Poder paritario
La ley que obliga a garantizar la presencia de mujeres en la cúpula de empresas y administraciones debe combatir la base de la desigualdad
El Congreso ha aprobado este martes la Ley orgánica de representación paritaria y presencia equilibrada de mujeres y hombres, una normativa que tiene como objetivo acabar con la desigualdad que existe en los ámbitos de poder, tanto públicos como privados. Así, establece la obligación de un mínimo del 40% de mujeres en la cúpula de las grandes empresas, en el Gobierno y en la Administración. La luz verde a la norma llegó, sin embargo, con 178 votos a favor y 171 en contra —los de PP, Vox y UPN—, es decir, sin el amplio consenso que podría esperarse de una iniciativa que pretende cumplir con los compromisos europeos y los valores constitucionales: la Carta Magna establece la igualdad de la ciudadanía como valor superior del Estado y la responsabilidad de este para que la igualdad sea real y efectiva.
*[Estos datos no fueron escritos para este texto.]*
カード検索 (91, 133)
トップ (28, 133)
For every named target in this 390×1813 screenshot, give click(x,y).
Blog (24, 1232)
En España, según los últimos datos del INE, hay 47,6 millones de personas: 24,3 millones de mujeres, 23,3 de hombres. Aun siendo unos de los países con mejor puntuación en el índice del Instituto Europeo de Igualdad de Género —el cuarto, con 76,4 puntos sobre 100—, España arrastra un desequilibrio histórico que pesa sobre las mujeres. Lo hace en la vida diaria —en cuanto a los cuidados, las tareas del hogar o las condiciones laborales—, pero también en el acceso a los espacios de poder.
En los consejos de administración de las principales empresas del Ibex las mujeres rozan ya ese 40%, pero solo un tercio de las compañías cotizadas cumplen ese porcentaje. En la Universidad son apenas una de cada cuatro catedráticos y una de cada cuatro rectores, a pesar de ser el 43,52% del profesorado. En lo que respecta a la política, la paridad es absoluta en el Gobierno, pero queda lejos en las instituciones regionales y locales: las mujeres ocupan una de cada cuatro alcaldías y solo hay cinco presidentas autonómicas.
Tras años de avances sociales y de presencia de las mujeres en la vida económica, cultural, social y política del país, la cuestión no son los números ni los méritos, sino también los roles y estereotipos que perpetúan un sistema organizado durante siglos para dificultar su acceso al poder. La calidad de una democracia debe medirse por el modo en que garantiza tanto la libertad como la igualdad de su ciudadanía. En la práctica, y no solo en la teoría de los valores fundacionales y los textos legales.
Por eso la norma aprobada el martes —que hay que celebrar porque nace destinada a romper los techos de cristal— necesita otras herramientas que eliminen los obstáculos que las mujeres encuentran en su carrera profesional. El fondo de la cuestión ha de ir más allá de la obligatoriedad de un porcentaje y tener en cuenta la realidad diaria de esos 24,3 millones de españolas. Esa radiografía pasa también por escrutar la raíz de la discriminación, es decir, por abordar los llamados suelos pegajosos, que no permiten a las mujeres desprenderse de las tareas más básicas de la sociedad para crecer en la profesión que elijan. Igual que es perentoria la presencia de mujeres en los lugares en los que se toman las decisiones, también lo es garantizar la calidad de vida de las que no ocupan esos espacios, porque también ahí radica la desigualdad que se refleja en las esferas más altas.